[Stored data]
━━━━━━━━━━━━━━━━━━━━
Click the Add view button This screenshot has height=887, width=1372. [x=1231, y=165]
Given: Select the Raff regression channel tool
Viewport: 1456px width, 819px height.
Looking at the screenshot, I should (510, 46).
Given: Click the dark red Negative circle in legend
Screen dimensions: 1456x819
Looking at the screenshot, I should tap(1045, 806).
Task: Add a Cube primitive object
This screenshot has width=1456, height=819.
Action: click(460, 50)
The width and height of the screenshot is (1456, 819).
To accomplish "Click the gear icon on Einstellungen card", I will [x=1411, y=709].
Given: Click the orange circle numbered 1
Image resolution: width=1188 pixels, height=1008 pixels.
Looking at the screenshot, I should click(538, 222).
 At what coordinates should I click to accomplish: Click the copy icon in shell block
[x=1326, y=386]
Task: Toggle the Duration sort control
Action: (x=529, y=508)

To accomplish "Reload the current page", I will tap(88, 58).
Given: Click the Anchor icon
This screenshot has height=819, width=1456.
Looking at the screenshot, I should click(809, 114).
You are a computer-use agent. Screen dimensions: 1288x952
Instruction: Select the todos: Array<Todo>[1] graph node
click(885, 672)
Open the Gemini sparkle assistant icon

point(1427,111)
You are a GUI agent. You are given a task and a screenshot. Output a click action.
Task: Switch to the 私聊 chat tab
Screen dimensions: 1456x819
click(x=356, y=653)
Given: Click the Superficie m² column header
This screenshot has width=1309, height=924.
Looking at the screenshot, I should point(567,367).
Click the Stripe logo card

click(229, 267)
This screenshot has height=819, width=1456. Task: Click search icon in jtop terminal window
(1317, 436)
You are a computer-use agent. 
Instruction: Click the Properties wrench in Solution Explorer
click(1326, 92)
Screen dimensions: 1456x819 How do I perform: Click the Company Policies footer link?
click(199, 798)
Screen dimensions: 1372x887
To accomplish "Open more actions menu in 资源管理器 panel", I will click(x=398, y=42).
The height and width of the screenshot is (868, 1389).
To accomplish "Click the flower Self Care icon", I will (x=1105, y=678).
━━━━━━━━━━━━━━━━━━━━
* **EXERCISE REQUIREMENTS**
Out of the entries above, write out only the lines between the line holding "Given: Click the dark" and the line holding "Given: Click the Anchor icon", inclusive, each exactly as given.

* **FINAL ANSWER**
Given: Click the dark red Negative circle in legend
Screen dimensions: 1456x819
Looking at the screenshot, I should tap(1045, 806).
Task: Add a Cube primitive object
This screenshot has width=1456, height=819.
Action: click(460, 50)
The width and height of the screenshot is (1456, 819).
To accomplish "Click the gear icon on Einstellungen card", I will [x=1411, y=709].
Given: Click the orange circle numbered 1
Image resolution: width=1188 pixels, height=1008 pixels.
Looking at the screenshot, I should click(538, 222).
 At what coordinates should I click to accomplish: Click the copy icon in shell block
[x=1326, y=386]
Task: Toggle the Duration sort control
Action: (x=529, y=508)

To accomplish "Reload the current page", I will tap(88, 58).
Given: Click the Anchor icon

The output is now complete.